La Selección Argentina empieza a definir su lista para el Mundial 2026, y aunque Lionel Scaloni dejó en claro que la base ya está prácticamente armada, todavía hay lugar para alguna sorpresa. En ese contexto, un delantero que recientemente emigró del fútbol local levantó la mano y sueña con meterse en la consideración final.
Se trata de Rodrigo Castillo, quien hace apenas un mes dejó Lanús tras destacarse en la Copa Sudamericana y dio el salto al Fluminense. Su presente en Brasil, sumado a una vacante inesperada en el ataque, lo posiciona como una de las historias a seguir en esta recta final.
La frase que ilusiona y el contexto que lo favorece
El propio delantero no ocultó su ambición y fue claro al hablar de su objetivo. “El sueño de todos los futbolistas es el de la Selección Argentina. Uno trabaja todos los días para eso”, aseguró, dejando en evidencia su deseo de dar el salto.
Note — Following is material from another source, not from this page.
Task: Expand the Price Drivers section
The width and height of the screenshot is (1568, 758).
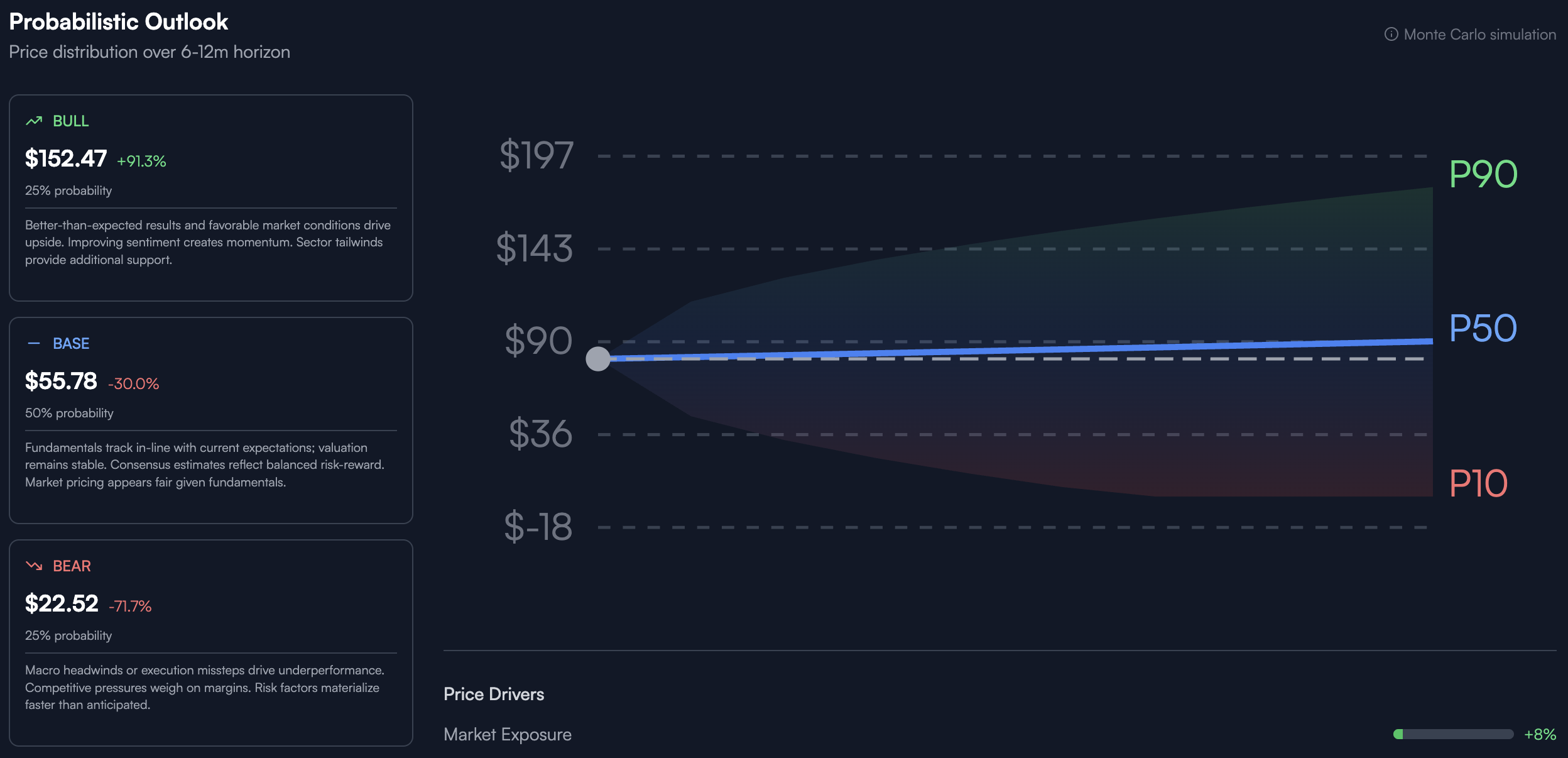Action: pos(494,694)
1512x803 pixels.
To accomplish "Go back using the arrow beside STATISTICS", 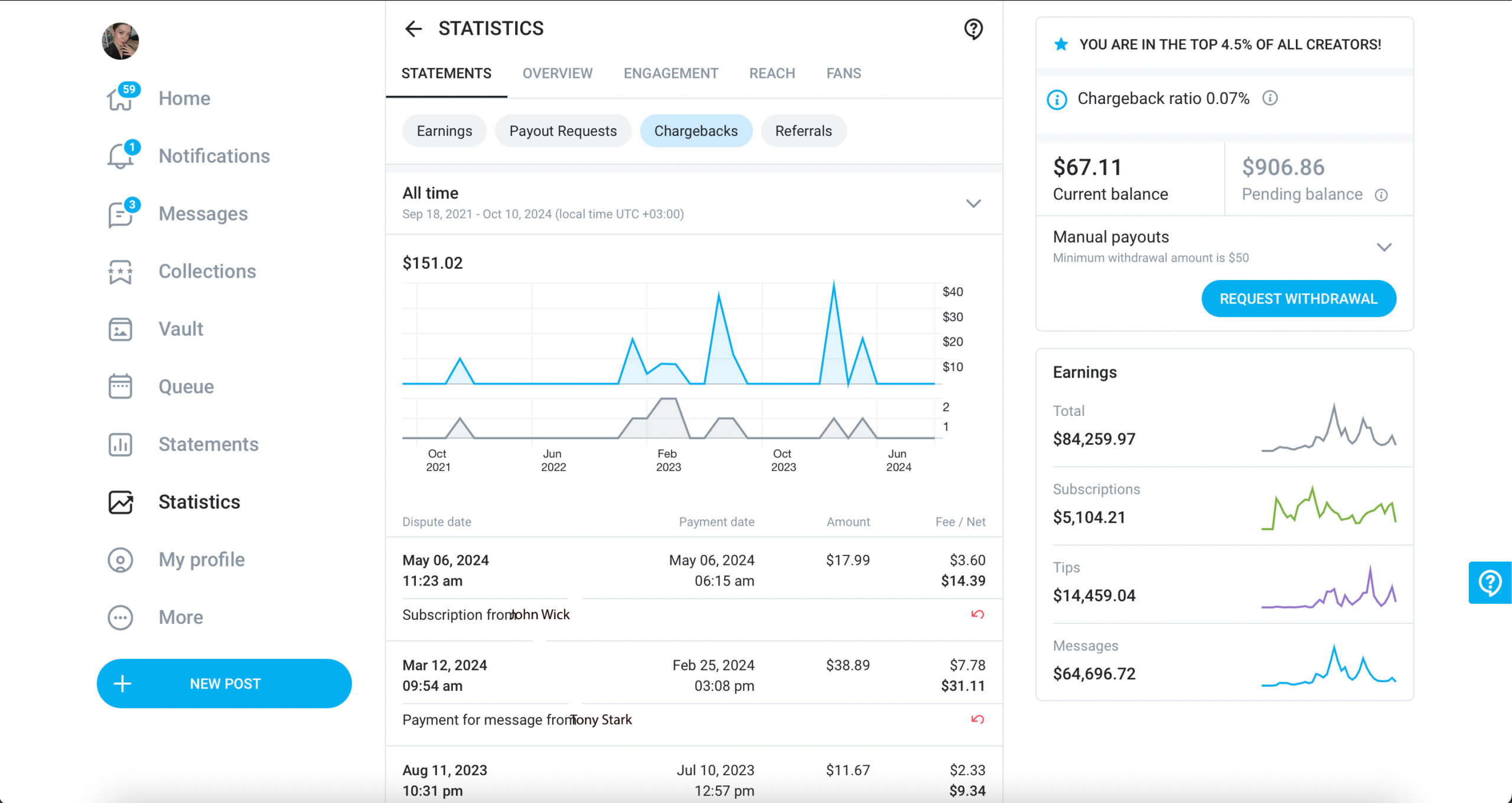I will click(413, 28).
Su ilusión se apoya también en un contexto particular. La lesión de Joaquín Panichelli dejó abierto un lugar en la pelea por el puesto de tercer centrodelantero, donde hasta ahora José Manuel López parecía correr con ventaja. Sin embargo, el fútbol suele ser cambiante y eso abre una puerta inesperada.
Un arranque que no pasa desapercibido
Más allá de su reciente llegada a Brasil, Castillo ya empezó a mostrar argumentos dentro de la cancha. En sus primeros partidos con Fluminense, sumó minutos en todos los encuentros y logró convertir dos goles en apenas 161 minutos, ante Atlético Mineiro y Corinthians.
Ese rendimiento inicial refuerza su candidatura en un momento donde cada detalle cuenta. Además, el propio jugador destacó el nivel del torneo brasileño: “Hay muchos partidos que parecen cuartos de final de Copa Libertadores, con jugadores de gran nivel”, explicó.
Otros nombres que se metieron en la pelea
Mientras tanto, la fecha FIFA también dejó otros protagonistas que dieron un paso adelante. Valentín Barco volvió a destacarse con buenas actuaciones y gol, mientras que Nicolás Paz consolidó su crecimiento y sacó ventaja entre los jóvenes ofensivos.
A ellos se suma Máximo Perrone, quien también aprovechó su oportunidad para mostrarse como una alternativa válida en el mediocampo. Así, la lista de Scaloni empieza a tomar forma, pero todavía hay nombres que buscan meterse a último momento.
Con el Mundial cada vez más cerca, la competencia está más abierta que nunca. Y en ese escenario, Rodrigo Castillo aparece como una de las cartas inesperadas que quiere cambiar su historia en cuestión de semanas.